**Required task:** Return the data verbatim, from the line containing "You are a GUI" down to the end of the data, both included, omitting the pictures.

:: Supplied material

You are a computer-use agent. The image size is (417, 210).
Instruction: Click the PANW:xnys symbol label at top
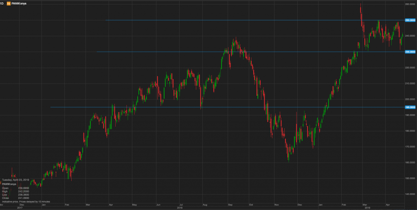pyautogui.click(x=19, y=3)
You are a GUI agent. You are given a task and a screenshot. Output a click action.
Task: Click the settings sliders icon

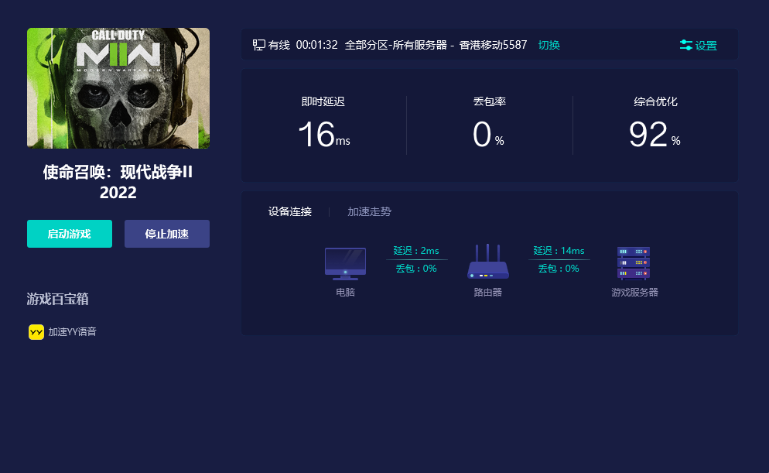coord(685,46)
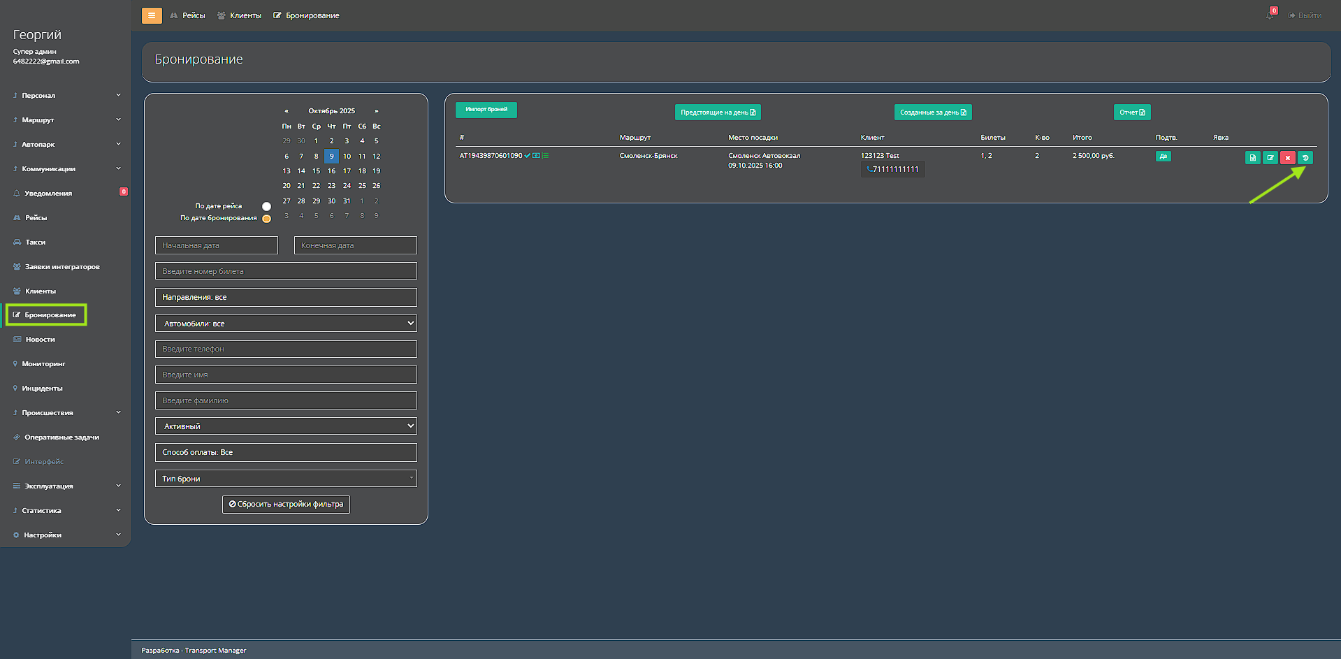Image resolution: width=1341 pixels, height=659 pixels.
Task: Open the 'Автомобили: все' dropdown
Action: click(286, 324)
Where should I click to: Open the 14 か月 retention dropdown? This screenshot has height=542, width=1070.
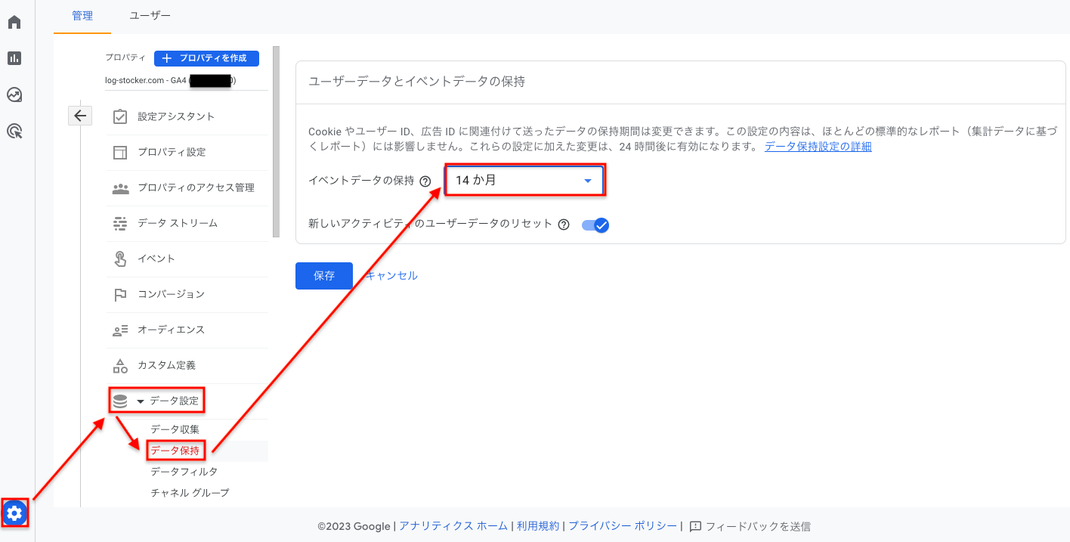click(x=524, y=181)
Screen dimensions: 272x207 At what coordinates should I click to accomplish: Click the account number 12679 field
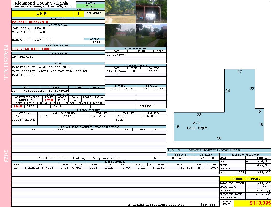click(94, 42)
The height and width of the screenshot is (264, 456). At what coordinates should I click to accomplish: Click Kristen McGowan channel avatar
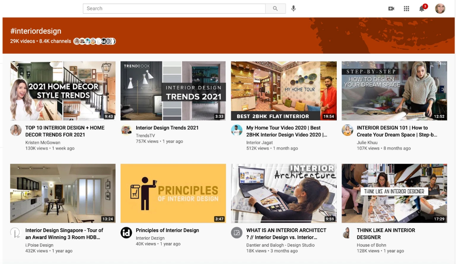[x=16, y=130]
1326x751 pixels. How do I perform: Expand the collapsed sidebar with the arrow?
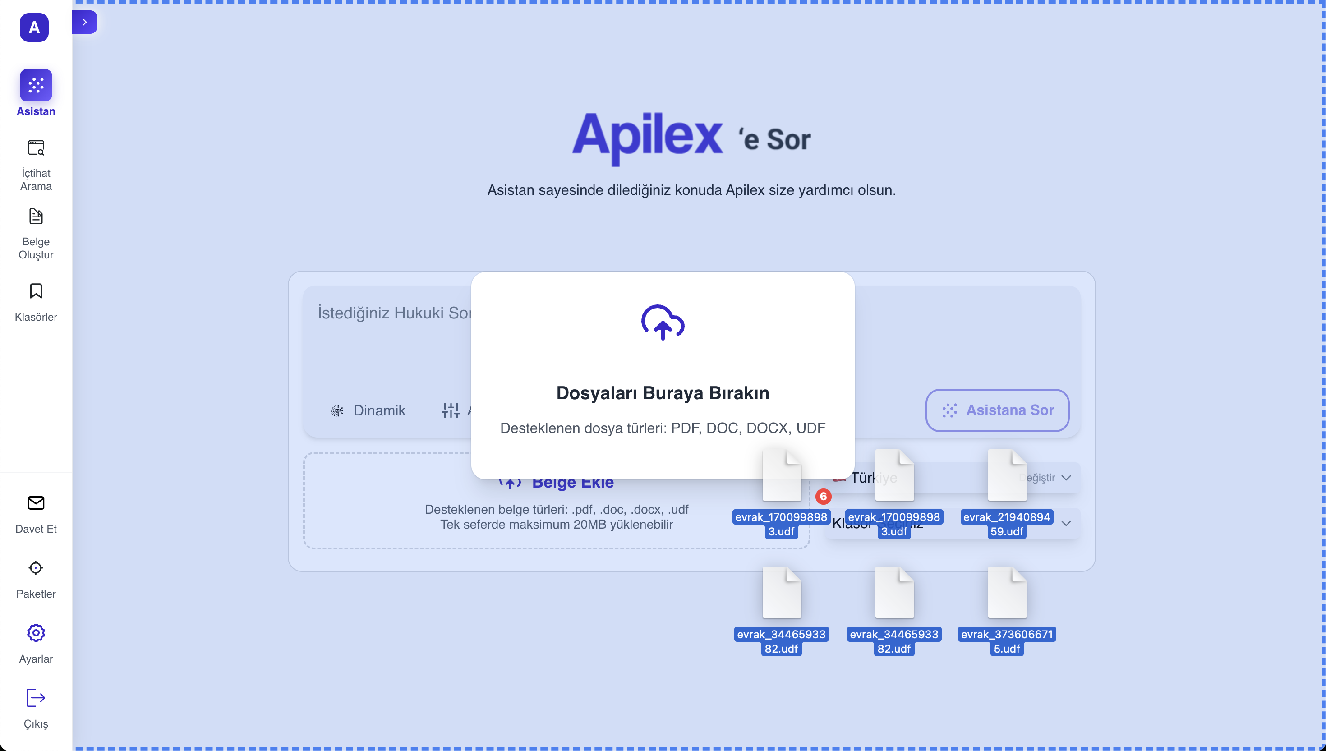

::::

**Answer below:**
You are a GUI agent. You are given a task and a screenshot. Output a click action.
Task: Click the settings sliders icon

coord(685,46)
Image resolution: width=1341 pixels, height=659 pixels.
Task: Open the 'Автомобили: все' dropdown
Action: click(286, 324)
Where should I click to: Open the 14 か月 retention dropdown? This screenshot has height=542, width=1070.
click(x=524, y=181)
Screen dimensions: 272x207 At what coordinates should I click to accomplish: Click the account number 12679 field
click(94, 42)
The height and width of the screenshot is (264, 456). At what coordinates should I click to accomplish: Click Kristen McGowan channel avatar
[x=16, y=130]
1326x751 pixels. How do I perform: Expand the collapsed sidebar with the arrow?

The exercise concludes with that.